Going to such a marketplace/exchange approach would require a very different competitive mind-set from providers, which many would hate but in which I think some of the best providers could do very well, especially if it meant less interference from health plans.  And, of course, it would mean a very different, less paternalistic role for health plans, an example of which I’ve previously proposed.

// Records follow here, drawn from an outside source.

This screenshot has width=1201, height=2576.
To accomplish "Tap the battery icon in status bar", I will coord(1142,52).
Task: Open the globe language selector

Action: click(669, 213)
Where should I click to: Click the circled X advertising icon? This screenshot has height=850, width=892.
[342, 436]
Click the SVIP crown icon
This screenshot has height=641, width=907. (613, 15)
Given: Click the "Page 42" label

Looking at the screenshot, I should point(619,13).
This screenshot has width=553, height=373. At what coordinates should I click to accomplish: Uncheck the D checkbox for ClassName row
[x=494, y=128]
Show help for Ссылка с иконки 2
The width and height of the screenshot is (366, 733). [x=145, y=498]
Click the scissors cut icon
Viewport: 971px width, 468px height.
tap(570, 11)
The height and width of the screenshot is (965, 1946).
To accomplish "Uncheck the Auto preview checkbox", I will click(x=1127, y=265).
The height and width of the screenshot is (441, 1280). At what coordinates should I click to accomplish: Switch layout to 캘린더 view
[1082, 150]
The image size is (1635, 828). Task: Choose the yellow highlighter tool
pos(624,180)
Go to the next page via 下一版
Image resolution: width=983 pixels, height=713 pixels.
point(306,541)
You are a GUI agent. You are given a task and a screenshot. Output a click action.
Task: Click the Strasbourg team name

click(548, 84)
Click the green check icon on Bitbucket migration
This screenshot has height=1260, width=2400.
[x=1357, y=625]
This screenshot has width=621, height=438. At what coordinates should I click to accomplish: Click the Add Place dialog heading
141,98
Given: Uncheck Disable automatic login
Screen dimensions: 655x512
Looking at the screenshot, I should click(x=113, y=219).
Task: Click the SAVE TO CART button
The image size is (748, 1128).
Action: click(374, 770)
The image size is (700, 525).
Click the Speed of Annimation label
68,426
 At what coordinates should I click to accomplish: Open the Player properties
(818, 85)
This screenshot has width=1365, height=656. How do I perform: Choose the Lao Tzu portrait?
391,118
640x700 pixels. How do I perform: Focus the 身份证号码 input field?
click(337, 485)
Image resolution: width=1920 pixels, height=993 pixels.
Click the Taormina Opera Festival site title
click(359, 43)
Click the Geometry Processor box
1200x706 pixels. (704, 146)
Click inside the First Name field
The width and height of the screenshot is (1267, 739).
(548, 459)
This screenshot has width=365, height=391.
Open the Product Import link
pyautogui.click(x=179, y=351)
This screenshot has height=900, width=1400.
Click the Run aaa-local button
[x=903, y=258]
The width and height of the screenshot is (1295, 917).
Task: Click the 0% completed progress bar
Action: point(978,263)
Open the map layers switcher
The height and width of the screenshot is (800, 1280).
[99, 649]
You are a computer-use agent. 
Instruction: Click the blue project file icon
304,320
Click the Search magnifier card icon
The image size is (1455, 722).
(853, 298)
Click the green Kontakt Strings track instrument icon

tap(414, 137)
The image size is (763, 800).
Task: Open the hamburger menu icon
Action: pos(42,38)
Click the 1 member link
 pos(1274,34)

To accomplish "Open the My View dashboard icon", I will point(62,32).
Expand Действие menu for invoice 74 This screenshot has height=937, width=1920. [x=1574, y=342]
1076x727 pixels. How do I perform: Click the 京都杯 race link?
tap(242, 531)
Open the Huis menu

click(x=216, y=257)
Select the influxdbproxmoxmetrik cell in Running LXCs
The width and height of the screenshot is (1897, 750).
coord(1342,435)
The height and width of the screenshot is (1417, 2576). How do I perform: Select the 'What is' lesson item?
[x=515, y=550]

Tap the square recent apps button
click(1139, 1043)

To paraphrase an old spiritual, let our people go!  Let them shop for their health care openly, not just their health plans.

3 comments:

  1. Good piece, Kim. I agree "we need to get to the point where providers’ services themselves are openly offered in a competitive market." Besides more competition (i.e. an Amazon-like marketplace), to keep health plans "honest" I think the ACA should have included a public option for consumers. This would have driven down premiums significantly.

    ReplyDelete
  2. Good article. I have a question about ACA. Coverage is mandatory. What happens if someone chooses not to enroll and pays the penalty but then needs to be hospitalized? Is the hospital forced to treat them as has been the case in the past? Or can they turn them away? Do you happen to know?

    ReplyDelete
  3. @Brevard Animal Rec Club - yes, I believe hospitals still have to treat, but the federal funds that used to help subsidize such uninsured are much reduced under ACA, so hospitals are very worried about people opting to pay the (small) fine instead of getting coverage.